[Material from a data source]
....................
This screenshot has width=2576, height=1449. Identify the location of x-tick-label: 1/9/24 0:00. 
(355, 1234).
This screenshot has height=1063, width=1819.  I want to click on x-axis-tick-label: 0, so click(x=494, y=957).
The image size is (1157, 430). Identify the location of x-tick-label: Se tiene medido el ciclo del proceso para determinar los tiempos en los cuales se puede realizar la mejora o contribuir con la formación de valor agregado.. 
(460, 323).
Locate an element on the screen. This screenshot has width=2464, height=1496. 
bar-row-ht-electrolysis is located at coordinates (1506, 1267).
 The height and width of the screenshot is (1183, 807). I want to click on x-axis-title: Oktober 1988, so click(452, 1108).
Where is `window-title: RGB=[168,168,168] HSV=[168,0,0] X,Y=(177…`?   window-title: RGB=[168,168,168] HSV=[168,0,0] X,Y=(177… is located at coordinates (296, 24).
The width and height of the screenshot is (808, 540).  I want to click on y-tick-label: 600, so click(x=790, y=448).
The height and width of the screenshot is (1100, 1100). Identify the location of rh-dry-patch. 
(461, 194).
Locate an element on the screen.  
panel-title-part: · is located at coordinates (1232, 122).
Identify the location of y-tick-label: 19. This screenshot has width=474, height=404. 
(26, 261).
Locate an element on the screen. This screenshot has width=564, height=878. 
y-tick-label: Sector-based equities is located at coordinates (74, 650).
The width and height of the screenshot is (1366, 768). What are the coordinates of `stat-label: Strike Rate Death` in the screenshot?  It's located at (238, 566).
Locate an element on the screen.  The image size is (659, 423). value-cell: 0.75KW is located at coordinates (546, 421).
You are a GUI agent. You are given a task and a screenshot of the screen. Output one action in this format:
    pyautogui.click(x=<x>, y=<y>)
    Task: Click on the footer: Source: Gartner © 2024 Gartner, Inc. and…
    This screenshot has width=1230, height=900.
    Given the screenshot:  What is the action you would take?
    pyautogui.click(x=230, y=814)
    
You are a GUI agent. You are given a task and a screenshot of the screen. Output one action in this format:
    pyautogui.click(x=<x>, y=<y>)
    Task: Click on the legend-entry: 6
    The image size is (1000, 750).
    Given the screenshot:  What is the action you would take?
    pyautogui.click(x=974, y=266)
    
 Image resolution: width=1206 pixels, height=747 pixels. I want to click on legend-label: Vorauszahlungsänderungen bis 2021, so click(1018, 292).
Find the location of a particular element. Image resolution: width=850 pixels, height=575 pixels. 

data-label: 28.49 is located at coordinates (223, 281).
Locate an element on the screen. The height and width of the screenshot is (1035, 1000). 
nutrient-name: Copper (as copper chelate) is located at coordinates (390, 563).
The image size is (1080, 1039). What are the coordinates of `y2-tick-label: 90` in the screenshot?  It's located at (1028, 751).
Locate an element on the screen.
....................
• **Work to complete**
Return every line of the material above without changing a single character.

• **Task response**
This screenshot has width=2576, height=1449. Identify the location of x-tick-label: 1/9/24 0:00. 
(355, 1234).
This screenshot has height=1063, width=1819.  I want to click on x-axis-tick-label: 0, so click(x=494, y=957).
The image size is (1157, 430). Identify the location of x-tick-label: Se tiene medido el ciclo del proceso para determinar los tiempos en los cuales se puede realizar la mejora o contribuir con la formación de valor agregado.. 
(460, 323).
Locate an element on the screen. This screenshot has width=2464, height=1496. 
bar-row-ht-electrolysis is located at coordinates (1506, 1267).
 The height and width of the screenshot is (1183, 807). I want to click on x-axis-title: Oktober 1988, so click(452, 1108).
Where is `window-title: RGB=[168,168,168] HSV=[168,0,0] X,Y=(177…`?   window-title: RGB=[168,168,168] HSV=[168,0,0] X,Y=(177… is located at coordinates (296, 24).
The width and height of the screenshot is (808, 540).  I want to click on y-tick-label: 600, so click(x=790, y=448).
The height and width of the screenshot is (1100, 1100). Identify the location of rh-dry-patch. 
(461, 194).
Locate an element on the screen.  
panel-title-part: · is located at coordinates (1232, 122).
Identify the location of y-tick-label: 19. This screenshot has width=474, height=404. 
(26, 261).
Locate an element on the screen. This screenshot has width=564, height=878. 
y-tick-label: Sector-based equities is located at coordinates (74, 650).
The width and height of the screenshot is (1366, 768). What are the coordinates of `stat-label: Strike Rate Death` in the screenshot?  It's located at (238, 566).
Locate an element on the screen.  The image size is (659, 423). value-cell: 0.75KW is located at coordinates (546, 421).
You are a GUI agent. You are given a task and a screenshot of the screen. Output one action in this format:
    pyautogui.click(x=<x>, y=<y>)
    Task: Click on the footer: Source: Gartner © 2024 Gartner, Inc. and…
    This screenshot has width=1230, height=900.
    Given the screenshot:  What is the action you would take?
    pyautogui.click(x=230, y=814)
    
You are a GUI agent. You are given a task and a screenshot of the screen. Output one action in this format:
    pyautogui.click(x=<x>, y=<y>)
    Task: Click on the legend-entry: 6
    The image size is (1000, 750).
    Given the screenshot:  What is the action you would take?
    pyautogui.click(x=974, y=266)
    
 Image resolution: width=1206 pixels, height=747 pixels. I want to click on legend-label: Vorauszahlungsänderungen bis 2021, so click(1018, 292).
Find the location of a particular element. Image resolution: width=850 pixels, height=575 pixels. 

data-label: 28.49 is located at coordinates (223, 281).
Locate an element on the screen. The height and width of the screenshot is (1035, 1000). 
nutrient-name: Copper (as copper chelate) is located at coordinates (390, 563).
The image size is (1080, 1039). What are the coordinates of `y2-tick-label: 90` in the screenshot?  It's located at (1028, 751).
Locate an element on the screen.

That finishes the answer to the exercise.